JAKARTA (Reuters) – Indonesia’s exports likely stayed elevated in September, supported by high commodity prices, but the resource-rich country’s trade surplus was seen narrowing due to rising imports, a Reuters poll showed on Wednesday.
Southeast Asia’s largest economy booked its all-time biggest trade surplus in August of $4.7 billion, with exports also at a record high as shipments of its top commodities such as coal, palm oil and natural gas surged.
In September, exports were seen growing 51.6% on a yearly basis, slower than August’s 64.1% jump, according to the median forecast of 17 economists in the poll.
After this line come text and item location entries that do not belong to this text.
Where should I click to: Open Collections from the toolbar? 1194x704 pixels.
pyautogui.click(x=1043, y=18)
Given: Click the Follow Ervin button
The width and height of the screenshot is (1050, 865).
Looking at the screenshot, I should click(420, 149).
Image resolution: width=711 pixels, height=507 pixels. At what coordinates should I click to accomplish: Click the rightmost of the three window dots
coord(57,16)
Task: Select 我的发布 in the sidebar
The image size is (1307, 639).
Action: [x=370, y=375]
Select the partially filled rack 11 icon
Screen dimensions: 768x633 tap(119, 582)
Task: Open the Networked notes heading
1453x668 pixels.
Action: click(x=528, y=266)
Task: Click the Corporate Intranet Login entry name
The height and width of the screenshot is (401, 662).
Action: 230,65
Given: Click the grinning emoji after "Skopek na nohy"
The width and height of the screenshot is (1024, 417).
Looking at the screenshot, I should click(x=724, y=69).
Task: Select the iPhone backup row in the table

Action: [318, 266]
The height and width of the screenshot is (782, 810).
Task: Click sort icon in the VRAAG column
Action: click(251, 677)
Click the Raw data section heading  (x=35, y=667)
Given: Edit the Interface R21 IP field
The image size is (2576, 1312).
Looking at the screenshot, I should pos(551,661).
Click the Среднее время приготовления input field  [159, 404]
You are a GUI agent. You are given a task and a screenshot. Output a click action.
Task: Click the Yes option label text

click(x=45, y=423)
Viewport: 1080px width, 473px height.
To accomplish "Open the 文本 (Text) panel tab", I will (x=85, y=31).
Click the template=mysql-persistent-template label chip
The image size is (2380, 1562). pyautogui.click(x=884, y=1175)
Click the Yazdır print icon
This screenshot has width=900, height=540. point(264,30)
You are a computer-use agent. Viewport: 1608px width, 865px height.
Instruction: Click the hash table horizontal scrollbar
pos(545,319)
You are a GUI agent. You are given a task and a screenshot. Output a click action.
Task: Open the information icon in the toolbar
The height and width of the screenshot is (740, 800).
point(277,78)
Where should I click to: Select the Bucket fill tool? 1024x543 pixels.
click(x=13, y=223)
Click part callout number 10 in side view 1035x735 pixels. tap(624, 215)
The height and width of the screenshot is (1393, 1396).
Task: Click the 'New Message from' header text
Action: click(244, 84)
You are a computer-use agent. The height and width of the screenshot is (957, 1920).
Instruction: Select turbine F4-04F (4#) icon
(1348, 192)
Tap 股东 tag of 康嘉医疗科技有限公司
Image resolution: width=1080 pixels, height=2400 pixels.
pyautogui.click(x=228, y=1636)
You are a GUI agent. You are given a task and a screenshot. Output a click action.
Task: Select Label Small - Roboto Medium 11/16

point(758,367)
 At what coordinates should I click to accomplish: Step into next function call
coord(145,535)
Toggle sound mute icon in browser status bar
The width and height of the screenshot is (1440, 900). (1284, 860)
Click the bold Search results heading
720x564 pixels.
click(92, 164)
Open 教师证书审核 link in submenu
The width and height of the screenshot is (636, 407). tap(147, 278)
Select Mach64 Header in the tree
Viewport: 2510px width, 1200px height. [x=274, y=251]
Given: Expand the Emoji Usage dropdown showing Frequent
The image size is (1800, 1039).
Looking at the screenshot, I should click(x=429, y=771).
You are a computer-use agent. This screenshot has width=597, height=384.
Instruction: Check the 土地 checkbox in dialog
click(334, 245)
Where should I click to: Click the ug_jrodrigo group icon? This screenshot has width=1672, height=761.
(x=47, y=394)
Imports likely rose 50%, compared with August’s 55.3%.
The September trade surplus was expected at $3.8 billion.
Analysts at Nomura, whose forecast of a $4.3 billion trade surplus for September was above the median consensus, said Indonesia’s exports likely remained strong, driven by high commodity prices, particularly coal.
“However, import growth also likely picked up, reflecting higher crude oil prices and the relaxation of social-activity restrictions, which is consistent with the improvement in the manufacturing PMI in September,” they wrote in a research note.
Indonesia’s manufacturing activities expanded for the first time in three months in September, the PMI survey showed. The country began to gradually relax its COVID-19 containment measures since late August after daily number of infections declined.